- **THE RECORDS**:
● ● ● ● ● ● ●

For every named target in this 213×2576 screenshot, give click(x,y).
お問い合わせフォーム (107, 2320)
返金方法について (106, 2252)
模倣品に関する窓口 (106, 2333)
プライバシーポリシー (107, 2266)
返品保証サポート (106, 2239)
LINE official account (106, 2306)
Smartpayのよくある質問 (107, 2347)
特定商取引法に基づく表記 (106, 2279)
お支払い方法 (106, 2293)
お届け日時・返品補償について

● ● ● ● ● ● ●

- **TRY IT**: Output each record exactly as it appears in the listing.

- **ANSWER BELOW**:
For every named target in this 213×2576 screenshot, give click(x,y).
お問い合わせフォーム (107, 2320)
返金方法について (106, 2252)
模倣品に関する窓口 (106, 2333)
プライバシーポリシー (107, 2266)
返品保証サポート (106, 2239)
LINE official account (106, 2306)
Smartpayのよくある質問 (107, 2347)
特定商取引法に基づく表記 (106, 2279)
お支払い方法 (106, 2293)
お届け日時・返品補償について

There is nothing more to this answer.